Death is now a home based event.
My awesome colleague, co-author, and friend, Sarah Cross is the lead author on a new article at New England Journal of Medicine that has found that Americans whose deaths are attributed to natural causes are dying at home more often than the hospital.
Between 2003 and 2017, there were nearly 35.2 million natural deaths (Figure 1). Most were attributed to cardiovascular disease (29.3%), followed by cancer (24.5%), respiratory disease (10.5%), dementia (7.9%), and stroke (5.9%).
In 2003, a total of 905,874 deaths occurred in hospitals (39.7%), which decreased to 764,424 (29.8%) in 2017, whereas the number of deaths at nursing facilities decreased from 538,817 (23.6%) to 534,714 (20.8%). The number of deaths at home increased from 543,874 (23.8%) in 2003 to 788,757 (30.7%) in 2017, whereas the number of deaths at hospice facilities increased from 5395 (0.2%) to 212,652 (8.3%). These trends were seen across all disease groups.

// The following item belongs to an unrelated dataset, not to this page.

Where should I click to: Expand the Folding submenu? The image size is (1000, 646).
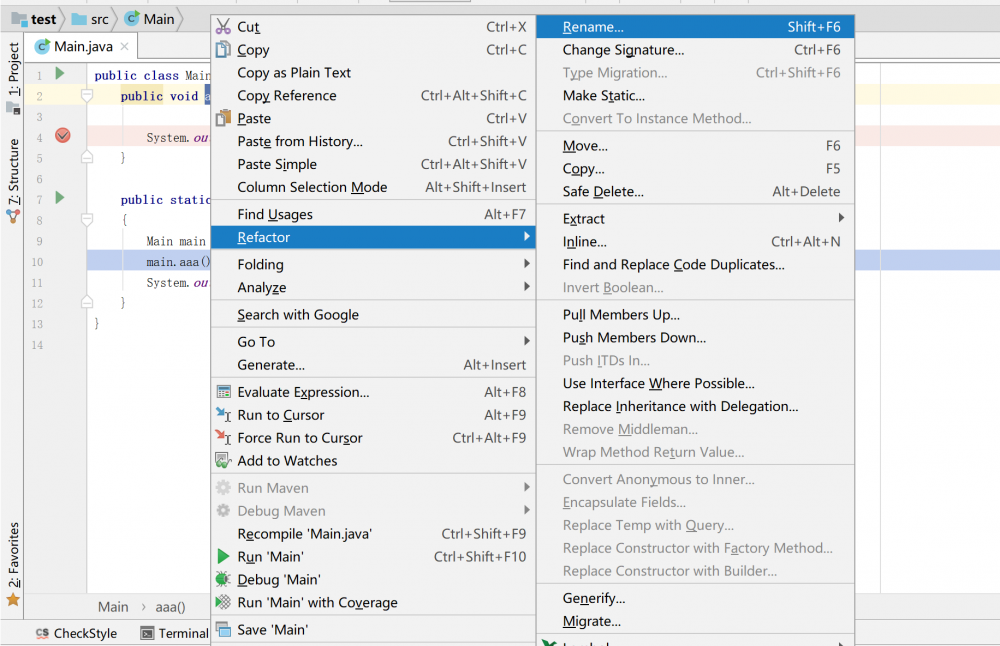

There are notable differences in where people die depending on their demographics and causes of natural death.
So what does this mean?
There are several major policy threads coming through in this short article. The first is that hospice and home deaths are becoming more common. That strongly implies that there is a lot more end of life home and unpaid caregiving now than under the counterfactual of holding 2003 places of death constant. Unpaid caregiving has massive direct and indirect economic costs. My Duke colleague Courtney Van Houten and her co-authors have shown that the economic costs of unpaid care giving for a year can easily run into the six figures even as the fiscal costs are “only” in the low five figures. There has been a concerted policy effort over the past decade to shift care out of high federal cost facilities to lower cost (to the federal government) locations of care. In a recent Health Affairs Blog post, Chatterjee and others raise the possibility that this is cost shifting instead of cost saving once we account for unpaid caregiving burden as a real cost:
The push to discharge more patients directly home after hospitalization may seem preferable in some circumstances. In addition to being financially sensible by decreasing spending on postacute care, patients might prefer to be discharged home rather than to an institutional setting. In this way, getting patients home may represent a rare opportunity to align goals across patients, payers, and health systems. However, these gains must be viewed in the context of the costs borne by those who care for patients once they are discharged home—informal caregivers. …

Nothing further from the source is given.